## How to complete this task
Find the string "agent" in the records and copy each line where it occurs.

══ Given records ══

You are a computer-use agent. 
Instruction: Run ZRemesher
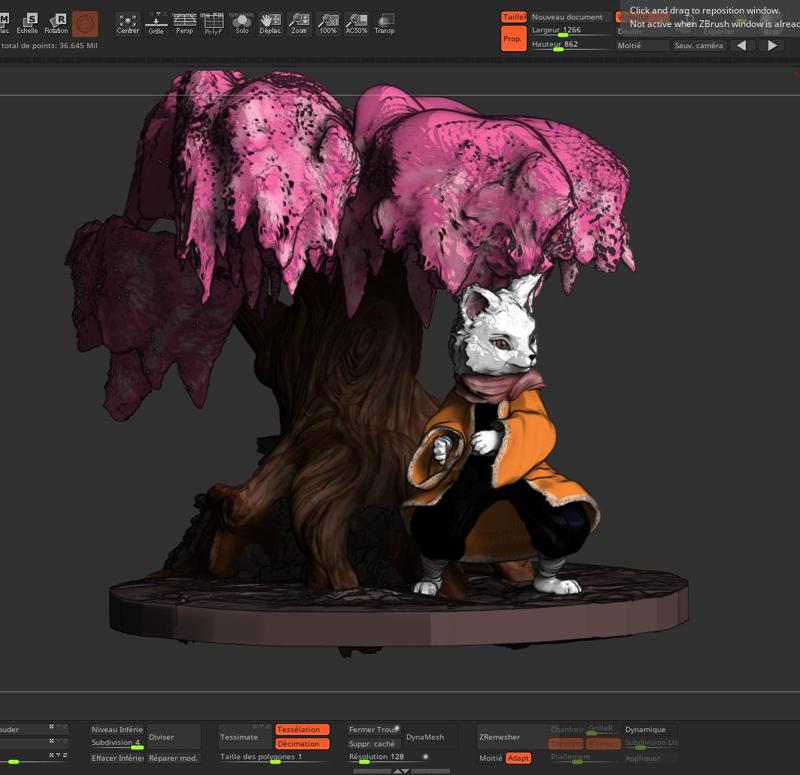(500, 737)
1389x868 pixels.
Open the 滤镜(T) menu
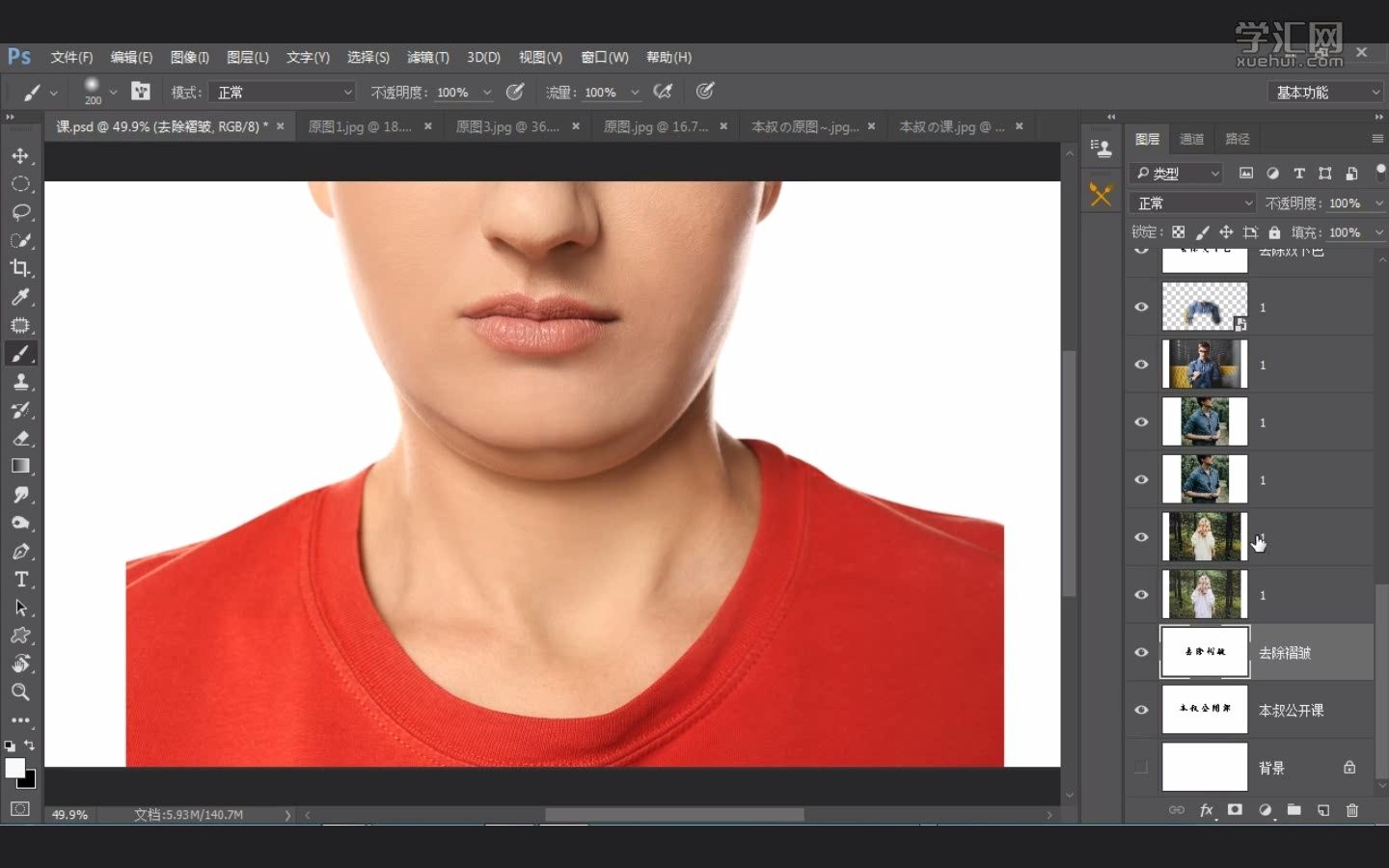point(427,57)
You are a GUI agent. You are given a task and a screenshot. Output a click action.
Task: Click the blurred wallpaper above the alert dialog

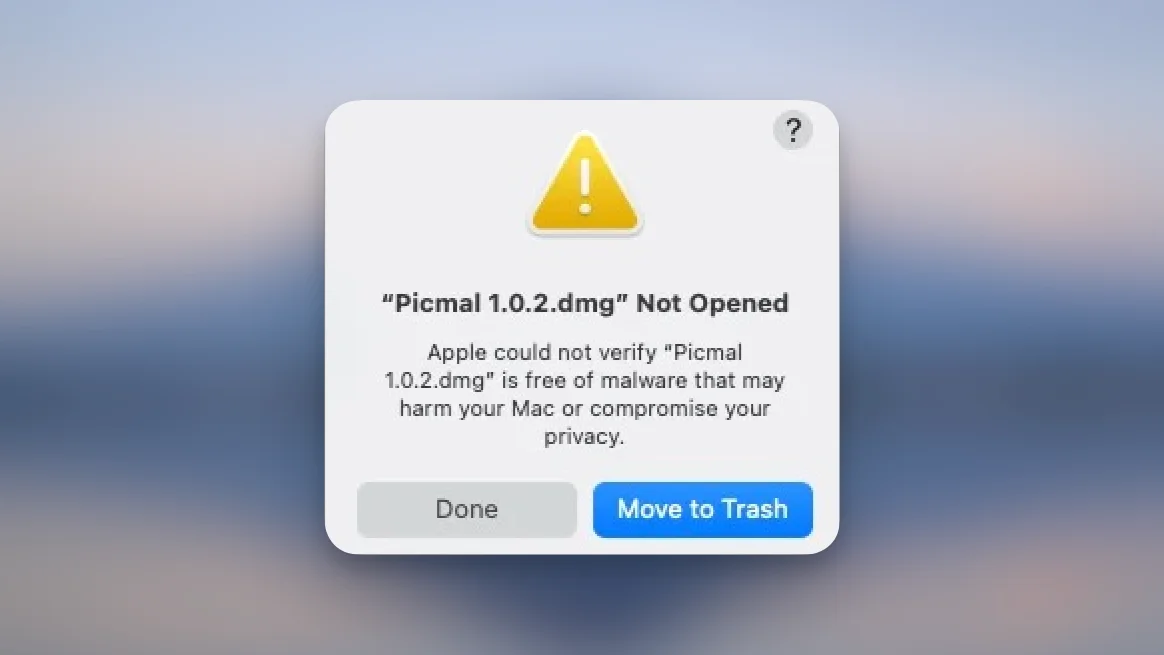pos(582,48)
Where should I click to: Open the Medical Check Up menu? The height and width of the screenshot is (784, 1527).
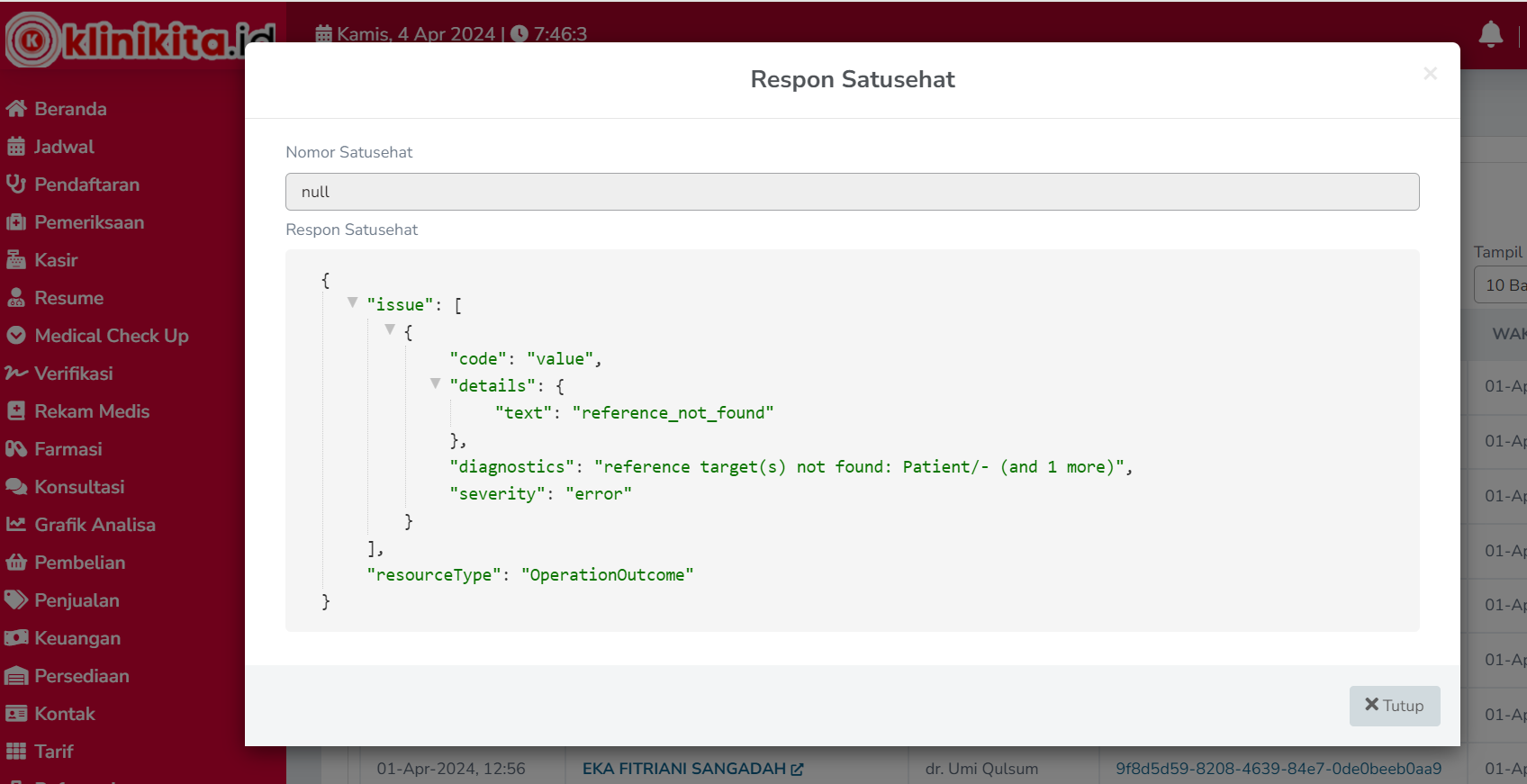111,336
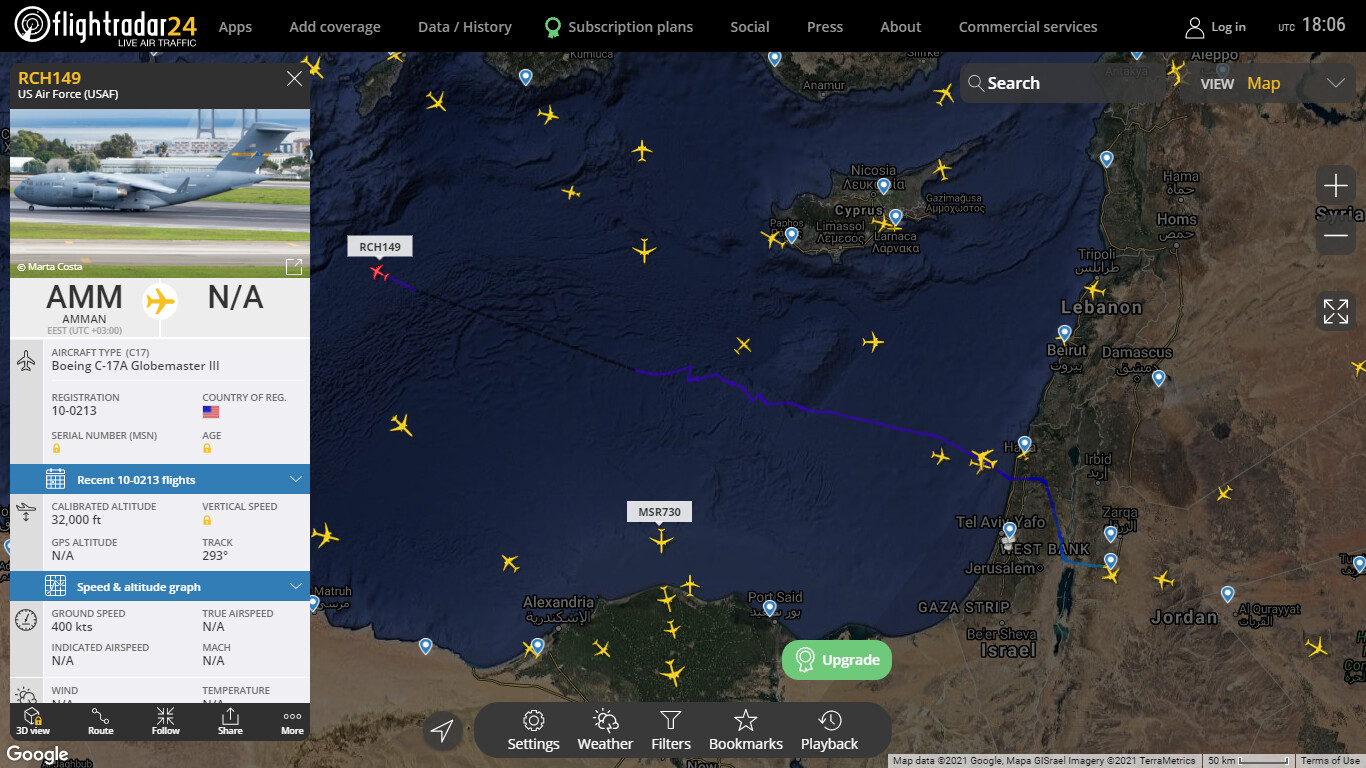Screen dimensions: 1366x768
Task: Open map Settings gear
Action: (x=533, y=730)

═══

## Solved problem
You are a computer-use agent. 
You are a GUI agent. You are given a task and a screenshot. Output a click action.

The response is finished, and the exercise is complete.